Dialogue national en RDC : les Églises peuvent-elles rapprocher le pouvoir et une opposition méfiante ?
Chargées de préparer le dialogue annoncé par Félix Tshisekedi, la CENCO et l’ECC tentent de rétablir la confiance entre deux camps divisés sur l’inclusivité, la Constitution et le contrôle du processus.
Dialogue national en RDC : les Églises peuvent-elles rapprocher le pouvoir et une opposition méfiante ?
AFP
La Conférence épiscopale nationale du Congo et l’Église du Christ au Congo se retrouvent au centre du jeu politique congolais. Après l’annonce, le 17 juillet, d’un dialogue national inclusif par Félix Tshisekedi, les deux confessions religieuses ont engagé des consultations avec les forces politiques. Leur mission consiste à construire un cadre apaisé susceptible de consolider la paix, la cohésion nationale et la stabilité institutionnelle.
Cette position leur offre un avantage important : elles peuvent parler au pouvoir comme à l’opposition sans appartenir officiellement à l’un des deux camps. La CENCO et l’ECC disposent aussi d’un réseau national et d’une expérience de médiation acquise lors de précédentes crises politiques. Leur crédibilité ne garantit cependant pas automatiquement l’adhésion de tous les acteurs, surtout dans un climat marqué par une profonde méfiance envers les institutions.
Une confiance encore fragile
Lors de leurs premiers échanges avec la Coalition Article 64, les responsables religieux ont été interrogés sur l’inclusivité du dialogue, le sort de la Constitution et les conditions concrètes de participation. L’opposition veut notamment éviter que les assises soient contrôlées par le pouvoir ou utilisées pour légitimer une réforme constitutionnelle qu’elle combat.
Le report de la marche prévue le 22 juillet représente un premier résultat de cette médiation. La C64 a accepté de suspendre sa mobilisation à la demande de la CENCO et de l’ECC, mais elle exige que le dialogue soit officiellement convoqué avant le 15 août. Ce geste montre que les Églises peuvent obtenir une décrispation, sans pour autant effacer les exigences de l’opposition.

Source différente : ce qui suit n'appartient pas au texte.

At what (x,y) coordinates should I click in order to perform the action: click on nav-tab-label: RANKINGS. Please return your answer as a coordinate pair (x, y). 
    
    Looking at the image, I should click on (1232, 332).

Une médiation à l’épreuve du format
Les divergences apparaissent déjà sur l’organisation du processus. Selon les éléments rapportés après les consultations, les responsables religieux souhaitent qu’aucun sujet ne soit exclu à l’avance et que les participants définissent eux-mêmes l’ordre du jour. Le gouvernement affirme, de son côté, qu’une ordonnance présidentielle précisera les modalités du dialogue. Cette différence pourrait raviver les soupçons d’un processus encadré depuis la présidence.
Pour rapprocher les deux camps, la CENCO et l’ECC devront obtenir des garanties visibles : une médiation acceptée par tous, une représentation équilibrée, un ordre du jour ouvert et des mesures de confiance permettant aux opposants de participer sans crainte. Elles devront également éviter les exclusions, tout en clarifiant la place des acteurs poursuivis par la justice ou associés aux groupes armés.

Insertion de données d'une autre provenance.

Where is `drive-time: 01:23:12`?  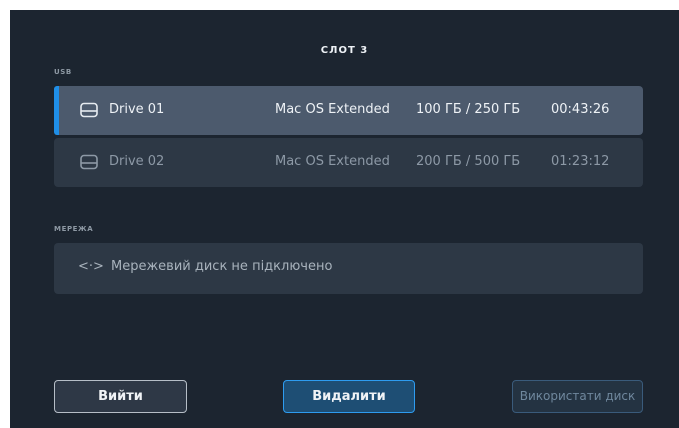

Les Églises peuvent donc réduire la distance entre le pouvoir et l’opposition, mais elles ne pourront pas remplacer la volonté politique des protagonistes. Leur première réussite sera d’amener les parties autour d’une même table. La plus difficile sera de convaincre chacune qu’elle ne s’y rend pas pour cautionner un processus déjà décidé, mais pour participer réellement à la définition d’un compromis national.